Income Tax Appellate Tribunal - Mumbai

Kitara Capital P. Ltd, Mumbai vs Ito 6(3)(2), Mumbai on 21 June, 2017

                 आयकर अपीऱीय अधिकरण, मुंबई न्यायपीठ "के" मुंबई
       IN THE INCOME TAX APPELLATE TRIBUNAL "K" BENCH, MUMBAI

       BEFORE SHRI G.S.PANNU, AM AND SHRI SAKTIJIT DEY, JM
            श्री जी.एस. पन्नू, ऱेखा सदस्य एवं श्री शक्तिजीि   दे न्याययक सदस्य

                            I.T.A. No.130/Mum/2014
                  (निर्धारण वर्ा / Assessment Year : 2010-11)
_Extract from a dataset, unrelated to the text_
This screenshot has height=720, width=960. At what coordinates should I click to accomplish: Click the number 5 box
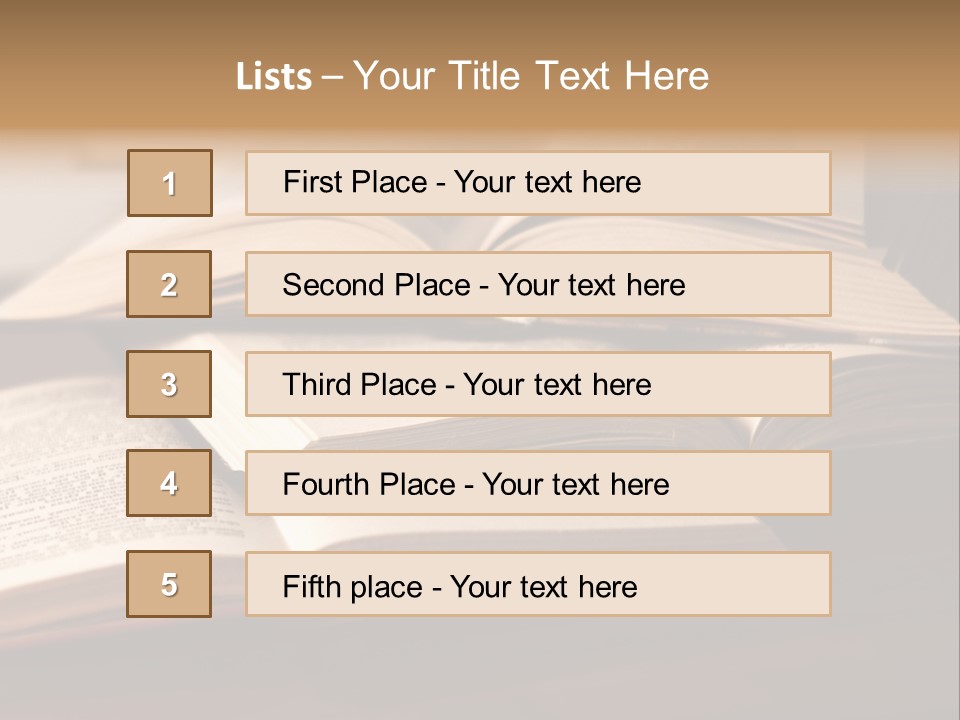click(x=169, y=584)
     M/s Kitara Capital Private Limited, बनाम/ Income Tax Officer -Ward 6(3)(2),
     507, Ceejay House,                         5th floor, Aaykar Bhavan,
     Dr.A B Road, Shiv Sagar Estate,      Vs.  M K Road, Near Churchgate,
     Worli,                                    Mumbai-400020
     Mumbai-400018


                               ऱेखा सं.:PAN : AACCH2339E


         अपीऱधर्थी ओर से / Assessee by      Shri Ajay R Singh
         प्रत्यर्थी की ओर से/Revenue by     Shri Saurabh Deshpande


           सन
            ु वाई की तारीख / Date of Hearing                  : 2.5.2017
           घोषणा की तारीख /Date of Pronouncement :                 .6.2017

                                  आदे श / O R D E R

PER SAKTIJIT DEY, Judicial Member:

Captioned appeal of the assessee is directed against the order dated 22.11.2011 of CIT(A)-15, Mumbai for the assessment year 2010-11.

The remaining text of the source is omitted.